▶ About this exercise
Transcribe exactly, please, the lines from the one containing "The height and" through the end of the records below, and leave out the pictures.

Stored data
=== Begin Enclosure ===

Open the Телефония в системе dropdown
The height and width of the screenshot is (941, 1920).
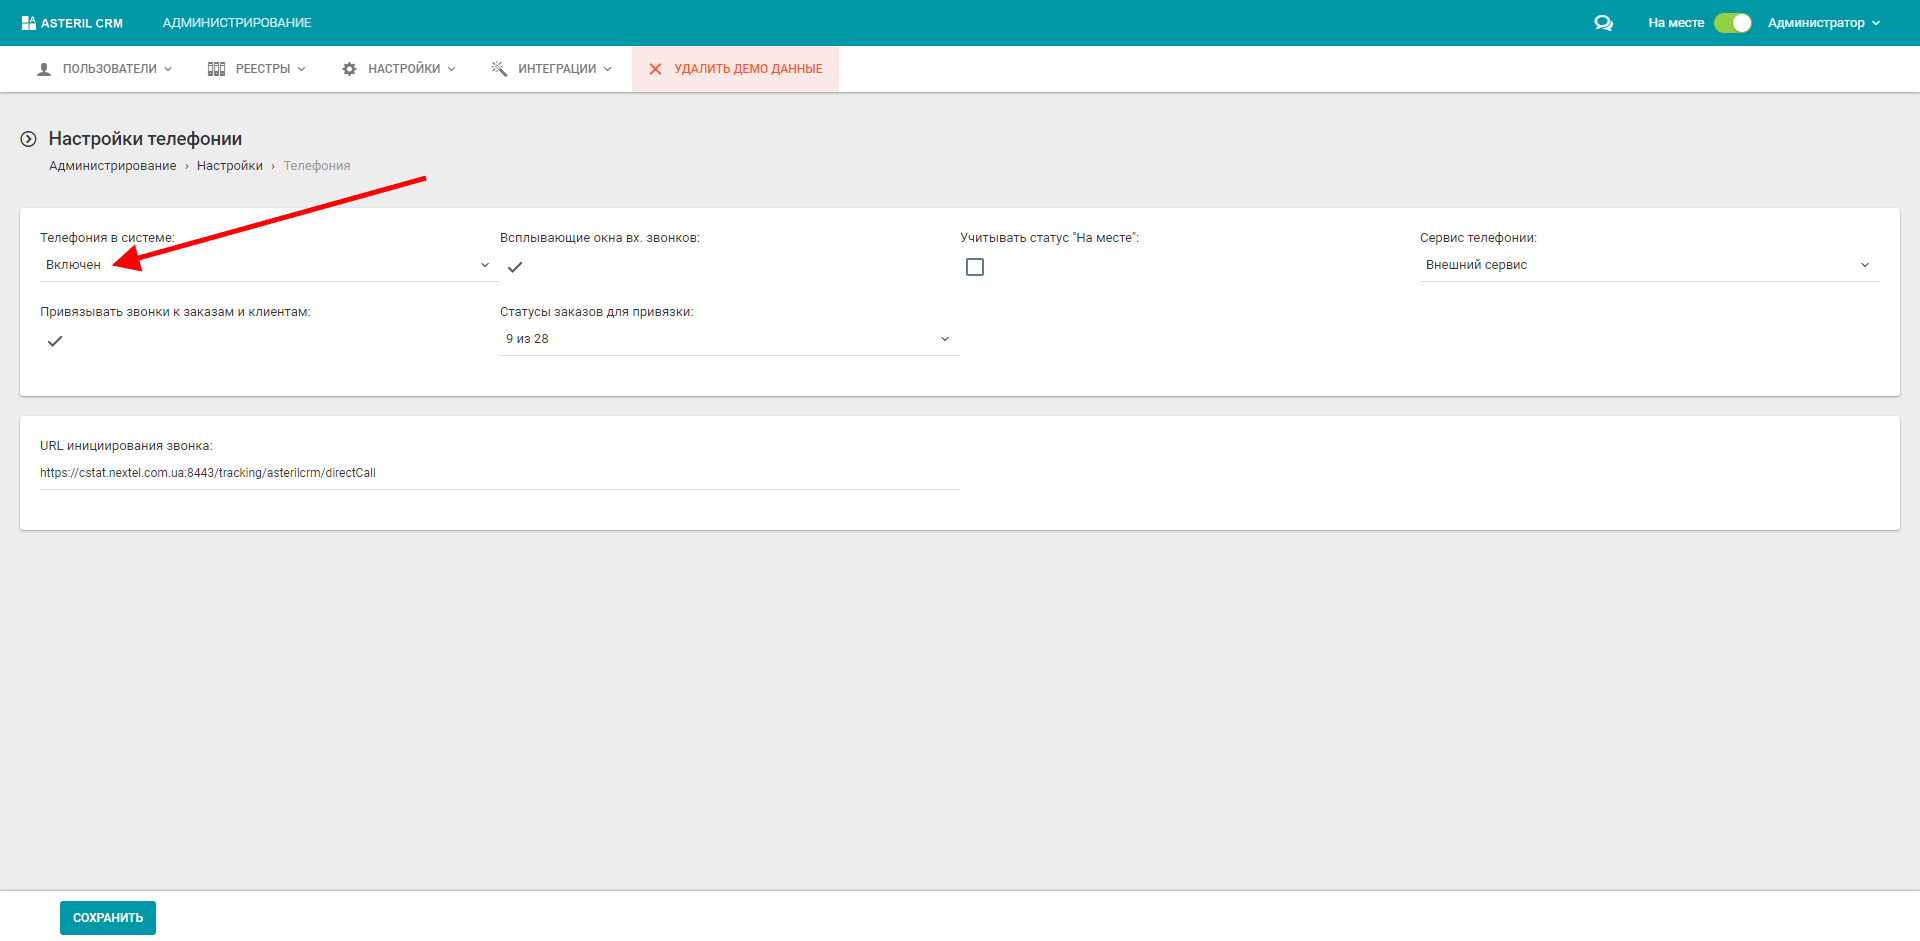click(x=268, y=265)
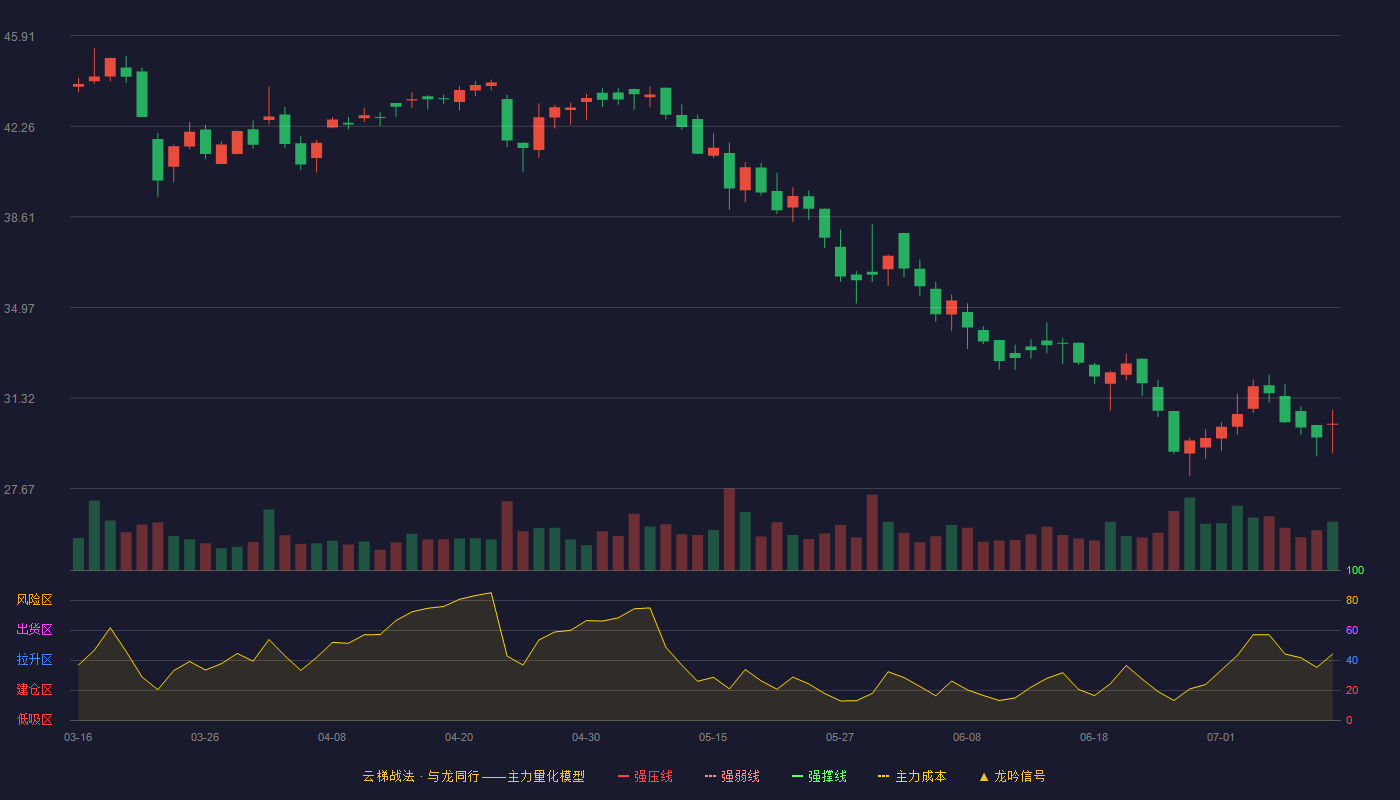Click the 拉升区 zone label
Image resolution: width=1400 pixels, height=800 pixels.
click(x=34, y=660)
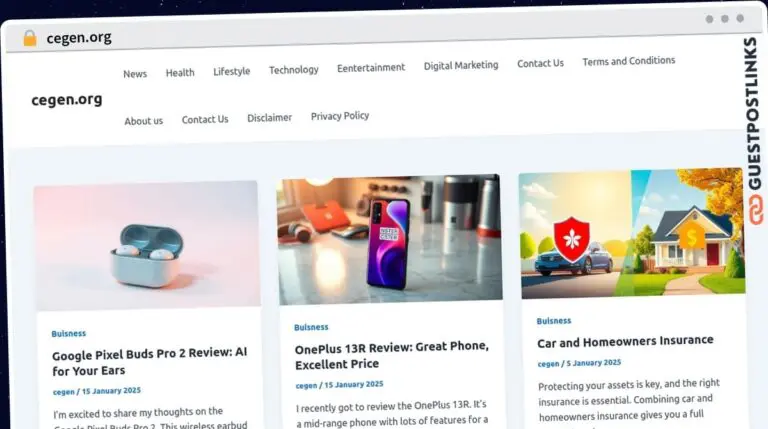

=== End Enclosure ===

▶ Problem solution
The height and width of the screenshot is (941, 1920).
click(x=268, y=265)
Click the 拉升区 zone label
Image resolution: width=1400 pixels, height=800 pixels.
click(x=34, y=660)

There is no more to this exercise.